(Dataset entries)
-*-*-

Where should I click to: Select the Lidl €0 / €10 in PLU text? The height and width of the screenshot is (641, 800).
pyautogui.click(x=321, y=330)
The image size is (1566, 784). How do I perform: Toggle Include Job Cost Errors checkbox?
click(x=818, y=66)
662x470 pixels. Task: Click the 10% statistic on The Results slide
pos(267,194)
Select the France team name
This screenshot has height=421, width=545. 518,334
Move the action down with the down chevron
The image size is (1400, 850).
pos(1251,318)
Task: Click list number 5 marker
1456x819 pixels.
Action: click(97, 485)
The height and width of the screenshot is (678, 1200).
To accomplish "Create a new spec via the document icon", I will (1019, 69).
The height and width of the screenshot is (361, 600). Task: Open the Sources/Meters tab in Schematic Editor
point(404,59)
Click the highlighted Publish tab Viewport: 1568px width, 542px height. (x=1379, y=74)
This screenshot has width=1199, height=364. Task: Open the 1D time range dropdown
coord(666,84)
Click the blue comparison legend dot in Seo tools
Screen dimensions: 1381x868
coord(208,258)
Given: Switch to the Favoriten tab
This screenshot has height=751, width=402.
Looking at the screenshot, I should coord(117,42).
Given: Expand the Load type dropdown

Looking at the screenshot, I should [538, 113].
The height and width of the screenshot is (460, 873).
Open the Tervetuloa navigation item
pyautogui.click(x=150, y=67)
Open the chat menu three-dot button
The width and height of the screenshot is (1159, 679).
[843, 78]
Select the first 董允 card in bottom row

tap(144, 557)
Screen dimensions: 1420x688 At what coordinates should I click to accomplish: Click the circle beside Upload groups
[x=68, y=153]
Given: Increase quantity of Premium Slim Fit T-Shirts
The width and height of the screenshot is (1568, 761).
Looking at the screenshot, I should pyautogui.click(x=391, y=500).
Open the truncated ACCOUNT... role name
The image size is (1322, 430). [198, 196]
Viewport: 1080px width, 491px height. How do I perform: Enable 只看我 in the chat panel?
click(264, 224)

-*-*-

_Description of the task_
In the entries above, copy the lines from the one that contains "Open the Tervetuloa navigation item" through the last line, exactly as they appear.

_Answer below_
Open the Tervetuloa navigation item
pyautogui.click(x=150, y=67)
Open the chat menu three-dot button
The width and height of the screenshot is (1159, 679).
[843, 78]
Select the first 董允 card in bottom row

tap(144, 557)
Screen dimensions: 1420x688 At what coordinates should I click to accomplish: Click the circle beside Upload groups
[x=68, y=153]
Given: Increase quantity of Premium Slim Fit T-Shirts
The width and height of the screenshot is (1568, 761).
Looking at the screenshot, I should pyautogui.click(x=391, y=500).
Open the truncated ACCOUNT... role name
The image size is (1322, 430). [198, 196]
Viewport: 1080px width, 491px height. How do I perform: Enable 只看我 in the chat panel?
click(264, 224)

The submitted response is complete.